Tego co dzieje się w brazylijskim ataku przyrównać można do sytuacji z lat 90. kiedy wybór był tak wielki, że Sonny Anderson czy Giovane Elber nie łapali się do kanarkowej kadry. Teraz jest bardziej demokratycznie, trener Tite testuje chłopaków aż miło. W Tokio brylowali Richarlison z Evertonu (grał też podczas Copa America!) Oraz Marcus Cunha z Herty Berlin. Powołanie dostał także Raphinha z Leeds, co przyjęto z największym zaskoczeniem. Zabrakło miejsca w kadrze dla takich piłkarzy jak Everton Cebolinha z Benfiki czy Vinicius Junior z Realu Madryt. Koniec końców, selekcjoner powołał aż siedmiu napastników a grupa piłkarzy pierwszej linii kręcąca się wokół kadry składa się już z 12 zawodników w wieku 20-30 lat! Czyli na mundial w grudniu 2022 ekipa jak znalazł.
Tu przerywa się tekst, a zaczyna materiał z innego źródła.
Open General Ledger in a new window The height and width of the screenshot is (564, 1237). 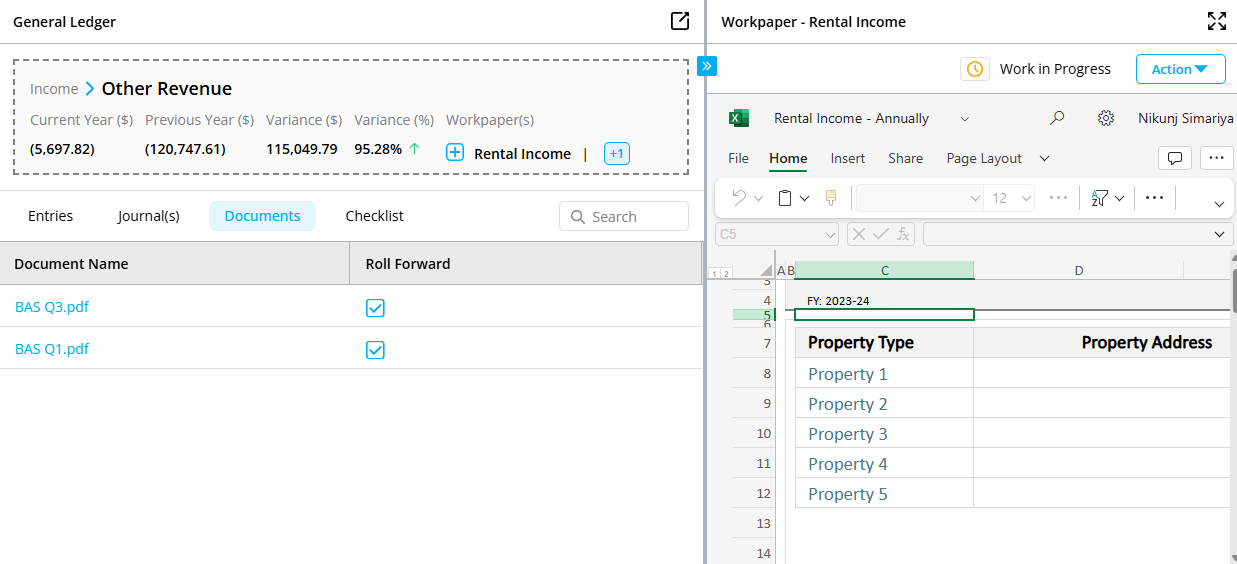[x=680, y=21]
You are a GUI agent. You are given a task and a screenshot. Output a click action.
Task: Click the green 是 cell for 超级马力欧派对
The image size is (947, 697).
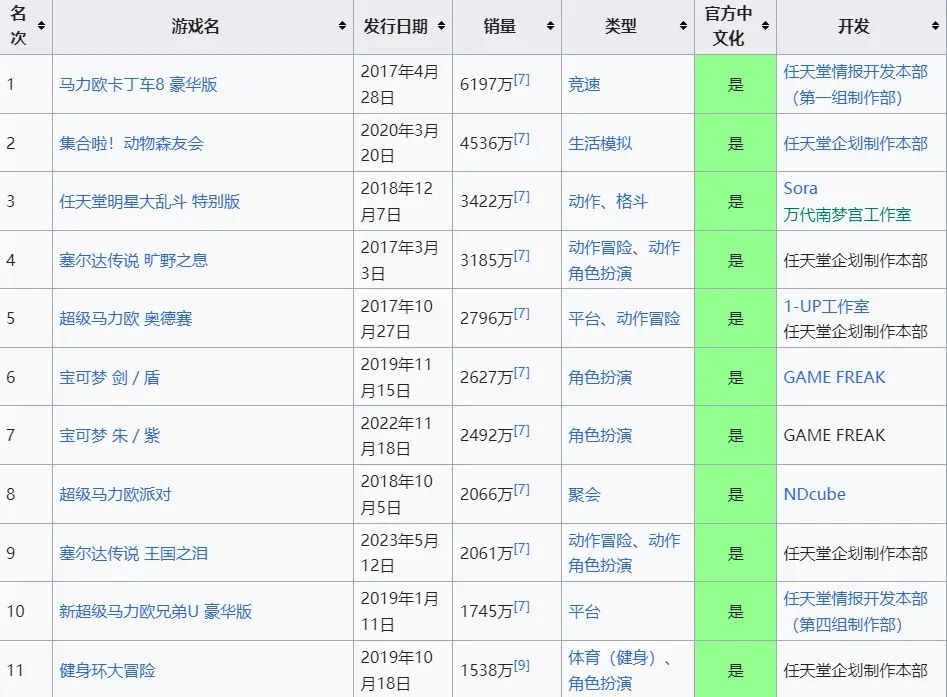click(x=735, y=494)
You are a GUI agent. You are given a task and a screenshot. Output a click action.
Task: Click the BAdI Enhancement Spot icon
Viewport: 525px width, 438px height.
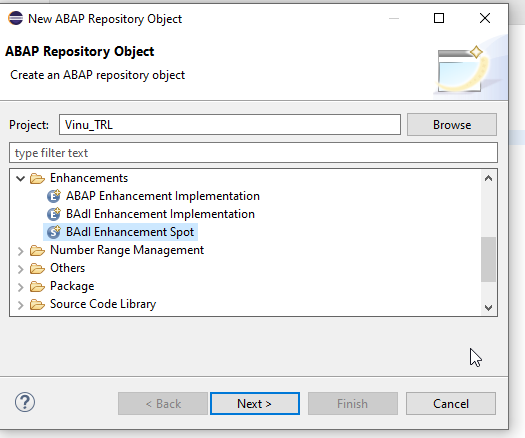54,232
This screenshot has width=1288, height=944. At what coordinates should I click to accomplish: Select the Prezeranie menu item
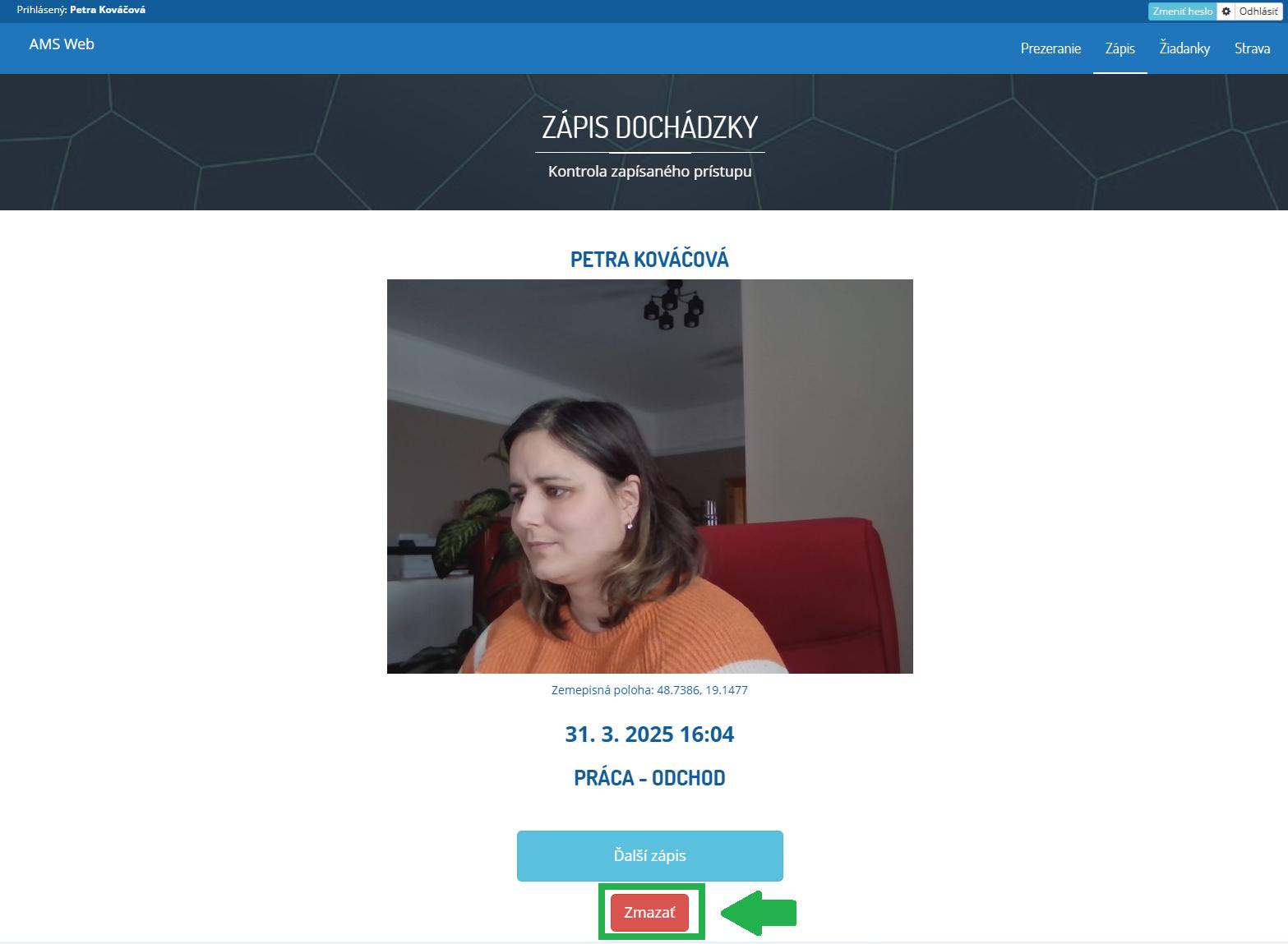coord(1050,48)
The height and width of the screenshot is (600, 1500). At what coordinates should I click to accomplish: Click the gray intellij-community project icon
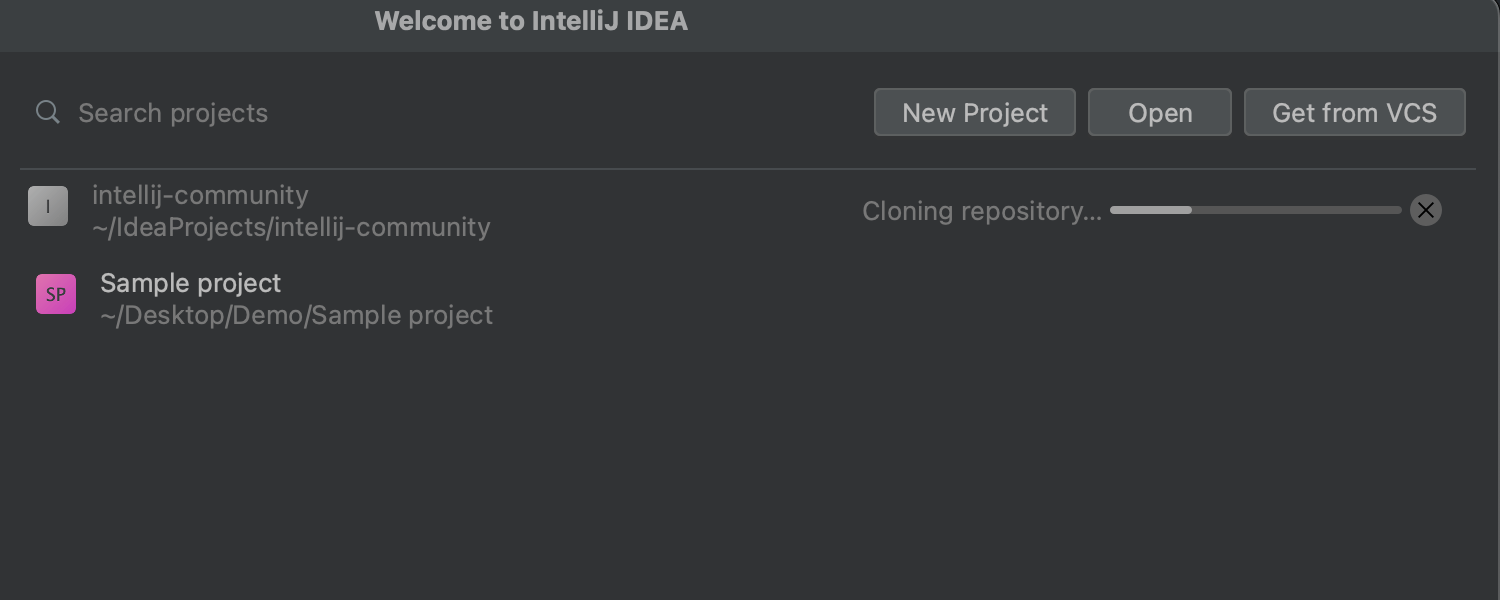(x=48, y=206)
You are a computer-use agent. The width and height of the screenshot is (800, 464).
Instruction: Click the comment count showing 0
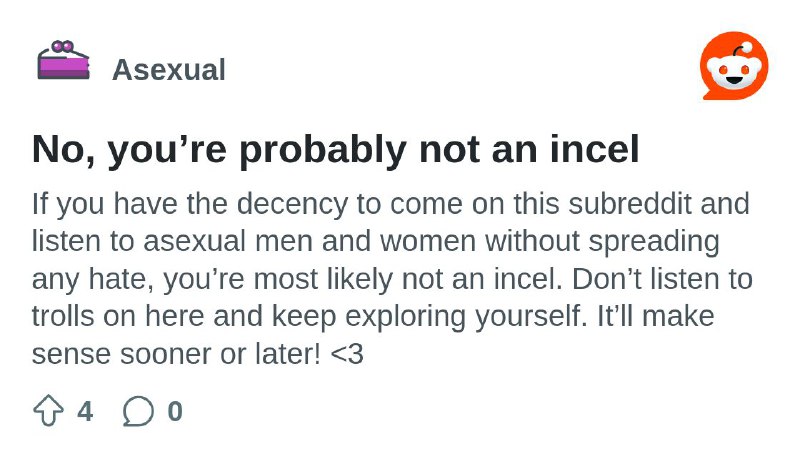(175, 411)
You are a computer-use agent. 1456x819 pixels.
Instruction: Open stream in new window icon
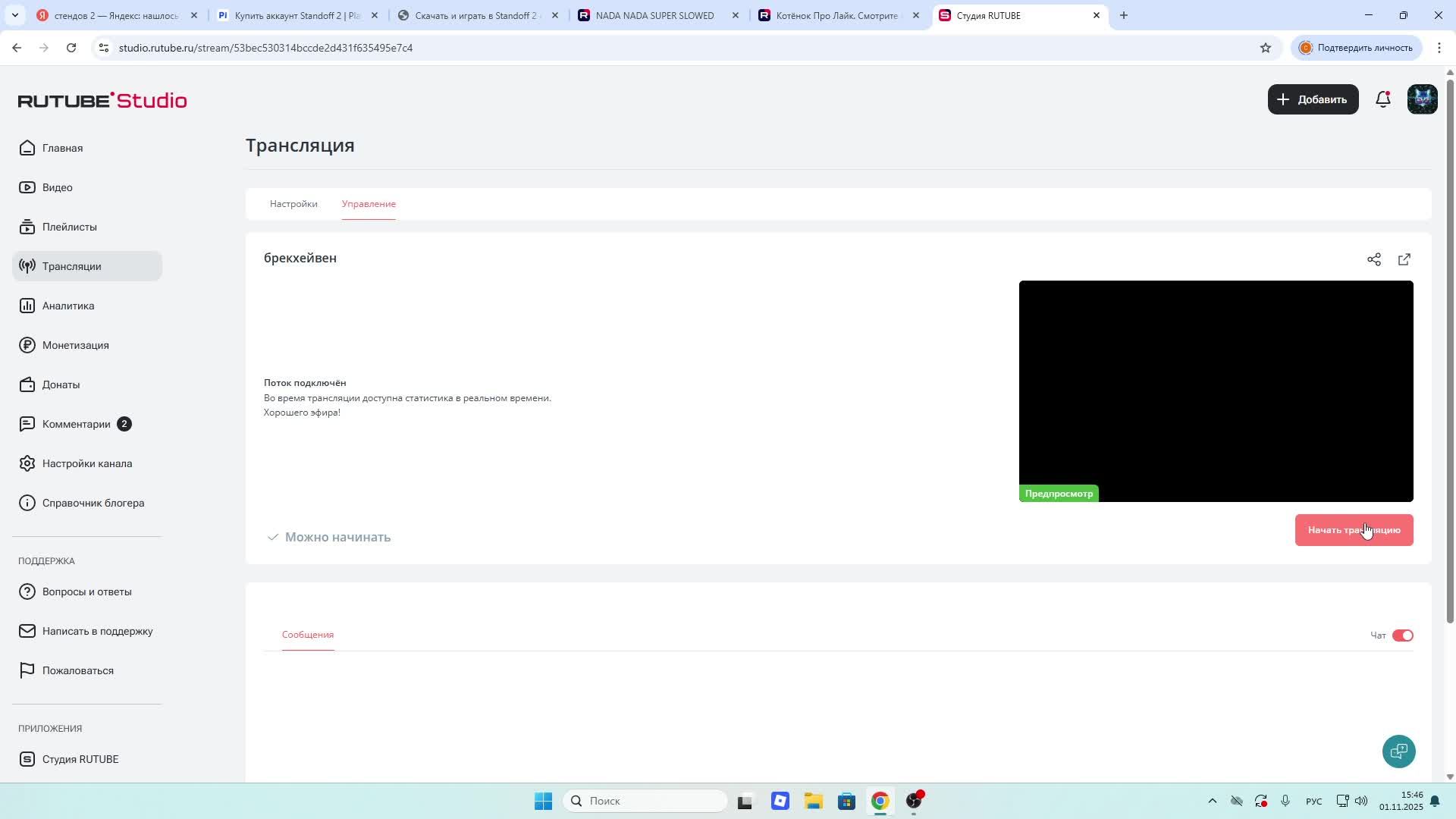[x=1404, y=259]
Tylko dla urozmaicenia niniejszego tekstu dodać jeszcze warto, że 19-letni Kaio Junior właśnie przeszedł z Santosu do Juventusu, a rok młodszemu Gabrielowi Veronowi szyki pomieszała kontuzja, bo pewnie gdyby nie ona byłby już zawodnikiem FC Porto lub Szachtara.
Tak, jeśli ktoś czytający niniejszy wywód zastanawia się czy w ten sposób przedstawiam Brazylię jako kandydata do mistrzostwa świata to odpowiedź jest prosta: tak! Jest to jedyny nieeuropejski kandydat to tytułu, co jako fan Lionela Messiego z nieukrywaną przykrością napisać muszę. W Brazylii mają dzisiaj żniwa, na które cała Ameryka Łacińska patrzeć musi z zazdrością. Mieć wybór wśród graczy od lat 20 do 38 to naprawdę wielka sprawa! Jak Francja, Włochy, Anglia, Hiszpania czy Niemcy, czyli… główni kandydaci do mistrzostwa świata, które dla Brazylii jest zawsze priorytetem.